Notice the increase in distortion at 200Hz and down (300Hz-700Hz range is what it is, no reasonable way to resolve that part) at these volume levels and up. By crossing over to a proper sub at 160Hz, I am offloading all of that from the LS50 Metas, and since the mid/low driver is the baffle for the tweeter (being a coaxial 2-way design), this also significantly cuts down on distortion for the higher frequencies as the tweeter's baffle is not experiencing very high excursion in order to produce deeper bass.

-Ed

I am currently doing what you are asking about. I use an active crossover/DSP unit.

I cross the subs into the mid bass cabs at approximately 77 Hz and cross the mid bass cabs into my bookshelf speakers at approximately 500 Hz.

It works wonderfully in my opinion.

Not to beat a dead horse, but run the mains full, not crossover at all. Adjust the subs to fill in, agree, it should be around 80hz or less. 

Adding another sub, in just the lower spectrum would be difficult, hard to integrate. If you are just looking for bass slam, just ditch your subs, and get 2 new ones that will give you what you are looking for. 

I tried that....lots of work. So I took a break and just enjoyed the music...time better spent

I do, but I don't use the subs for music.

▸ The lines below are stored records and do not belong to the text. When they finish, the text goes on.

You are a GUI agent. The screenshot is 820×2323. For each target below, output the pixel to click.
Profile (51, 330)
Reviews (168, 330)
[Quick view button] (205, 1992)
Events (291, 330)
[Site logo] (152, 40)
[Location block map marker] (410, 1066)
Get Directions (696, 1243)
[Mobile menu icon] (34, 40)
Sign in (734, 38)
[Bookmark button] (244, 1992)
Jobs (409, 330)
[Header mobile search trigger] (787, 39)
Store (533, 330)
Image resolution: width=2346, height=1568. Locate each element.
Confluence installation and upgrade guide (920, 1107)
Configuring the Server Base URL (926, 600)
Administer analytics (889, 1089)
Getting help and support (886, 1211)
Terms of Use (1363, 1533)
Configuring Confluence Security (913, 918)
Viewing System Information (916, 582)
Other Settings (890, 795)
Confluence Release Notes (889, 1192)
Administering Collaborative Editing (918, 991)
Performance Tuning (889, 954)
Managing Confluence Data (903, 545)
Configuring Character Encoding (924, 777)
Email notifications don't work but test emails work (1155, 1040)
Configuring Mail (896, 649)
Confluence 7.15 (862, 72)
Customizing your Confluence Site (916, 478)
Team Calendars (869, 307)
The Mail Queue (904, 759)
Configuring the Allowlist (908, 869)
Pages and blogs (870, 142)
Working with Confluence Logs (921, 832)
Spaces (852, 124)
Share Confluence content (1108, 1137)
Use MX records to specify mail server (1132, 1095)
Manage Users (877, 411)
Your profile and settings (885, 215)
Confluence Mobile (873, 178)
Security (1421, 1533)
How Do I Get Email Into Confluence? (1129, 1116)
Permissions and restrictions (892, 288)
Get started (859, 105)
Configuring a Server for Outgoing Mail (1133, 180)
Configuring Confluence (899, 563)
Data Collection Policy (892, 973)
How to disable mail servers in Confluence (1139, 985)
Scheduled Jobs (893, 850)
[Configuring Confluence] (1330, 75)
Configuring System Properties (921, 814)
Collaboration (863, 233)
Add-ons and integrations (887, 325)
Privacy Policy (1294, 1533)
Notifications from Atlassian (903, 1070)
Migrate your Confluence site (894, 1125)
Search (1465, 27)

The Yamaha RX-Z9 feeds a dBX subharmonic booster and this feeds a Crown PSA-2XH in bridged mono mode producing ~800 WRMS into the 12 ohm load of the 15" JBL W15GTi.

 

But even this doesn't go down as far as my Sunfire Signature and on the second receiver sub output, this is used to fill in from <20 Hz - ~60 Hz using the internal filter.  The levels are set using an RTA.